# ASSIGNMENT:
From the line containing "The image size is (1222, 818)." through the last line of the records, print every line exactly and nothing more.

(Dataset entries)
━━━━━━
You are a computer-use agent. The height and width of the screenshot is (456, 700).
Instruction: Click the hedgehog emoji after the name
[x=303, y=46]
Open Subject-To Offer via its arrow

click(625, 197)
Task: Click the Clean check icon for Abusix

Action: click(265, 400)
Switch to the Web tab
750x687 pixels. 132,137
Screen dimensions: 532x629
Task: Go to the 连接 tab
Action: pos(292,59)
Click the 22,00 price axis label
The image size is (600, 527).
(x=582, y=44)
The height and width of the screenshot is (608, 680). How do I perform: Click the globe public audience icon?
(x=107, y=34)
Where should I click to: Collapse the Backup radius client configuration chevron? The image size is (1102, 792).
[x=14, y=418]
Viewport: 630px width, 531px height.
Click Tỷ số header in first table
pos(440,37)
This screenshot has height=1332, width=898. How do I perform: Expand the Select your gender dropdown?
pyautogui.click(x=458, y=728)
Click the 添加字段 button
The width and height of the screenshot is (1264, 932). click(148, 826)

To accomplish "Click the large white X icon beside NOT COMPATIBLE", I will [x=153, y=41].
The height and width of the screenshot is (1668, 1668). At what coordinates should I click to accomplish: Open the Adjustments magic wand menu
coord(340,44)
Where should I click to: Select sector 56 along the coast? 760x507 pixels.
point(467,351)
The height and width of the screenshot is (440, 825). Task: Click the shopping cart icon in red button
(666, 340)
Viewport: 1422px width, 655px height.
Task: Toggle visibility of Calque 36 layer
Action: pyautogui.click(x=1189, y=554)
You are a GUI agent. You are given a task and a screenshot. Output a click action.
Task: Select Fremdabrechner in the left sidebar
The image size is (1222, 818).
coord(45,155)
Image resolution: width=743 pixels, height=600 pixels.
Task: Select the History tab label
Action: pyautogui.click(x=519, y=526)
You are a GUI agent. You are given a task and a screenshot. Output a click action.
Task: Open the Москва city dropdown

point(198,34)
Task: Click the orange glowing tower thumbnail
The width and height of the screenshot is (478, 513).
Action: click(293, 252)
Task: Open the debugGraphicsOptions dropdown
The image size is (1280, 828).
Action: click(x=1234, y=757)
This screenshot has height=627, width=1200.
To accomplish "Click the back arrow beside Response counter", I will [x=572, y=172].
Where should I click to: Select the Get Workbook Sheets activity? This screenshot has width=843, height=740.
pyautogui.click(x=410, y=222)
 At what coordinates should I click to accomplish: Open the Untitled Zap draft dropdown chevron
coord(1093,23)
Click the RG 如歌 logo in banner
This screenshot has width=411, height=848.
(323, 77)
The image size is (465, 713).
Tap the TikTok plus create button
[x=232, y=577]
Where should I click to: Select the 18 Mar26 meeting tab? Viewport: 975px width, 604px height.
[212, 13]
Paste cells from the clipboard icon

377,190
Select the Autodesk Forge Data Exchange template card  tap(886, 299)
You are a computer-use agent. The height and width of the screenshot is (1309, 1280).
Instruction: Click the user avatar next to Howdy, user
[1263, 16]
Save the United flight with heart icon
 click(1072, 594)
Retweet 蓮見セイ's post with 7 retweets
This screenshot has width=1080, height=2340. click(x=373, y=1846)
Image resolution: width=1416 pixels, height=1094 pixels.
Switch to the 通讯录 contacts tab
━━━━━━
# ANSWER TO THE PROBLEM:
The image size is (1222, 818).
coord(45,155)
Image resolution: width=743 pixels, height=600 pixels.
Task: Select the History tab label
Action: pyautogui.click(x=519, y=526)
You are a GUI agent. You are given a task and a screenshot. Output a click action.
Task: Open the Москва city dropdown

point(198,34)
Task: Click the orange glowing tower thumbnail
The width and height of the screenshot is (478, 513).
Action: click(293, 252)
Task: Open the debugGraphicsOptions dropdown
The image size is (1280, 828).
Action: click(x=1234, y=757)
This screenshot has height=627, width=1200.
To accomplish "Click the back arrow beside Response counter", I will [x=572, y=172].
Where should I click to: Select the Get Workbook Sheets activity? This screenshot has width=843, height=740.
pyautogui.click(x=410, y=222)
 At what coordinates should I click to accomplish: Open the Untitled Zap draft dropdown chevron
coord(1093,23)
Click the RG 如歌 logo in banner
This screenshot has width=411, height=848.
(323, 77)
The image size is (465, 713).
Tap the TikTok plus create button
[x=232, y=577]
Where should I click to: Select the 18 Mar26 meeting tab? Viewport: 975px width, 604px height.
[212, 13]
Paste cells from the clipboard icon

377,190
Select the Autodesk Forge Data Exchange template card  tap(886, 299)
You are a computer-use agent. The height and width of the screenshot is (1309, 1280).
Instruction: Click the user avatar next to Howdy, user
[1263, 16]
Save the United flight with heart icon
 click(1072, 594)
Retweet 蓮見セイ's post with 7 retweets
This screenshot has width=1080, height=2340. click(x=373, y=1846)
Image resolution: width=1416 pixels, height=1094 pixels.
Switch to the 通讯录 contacts tab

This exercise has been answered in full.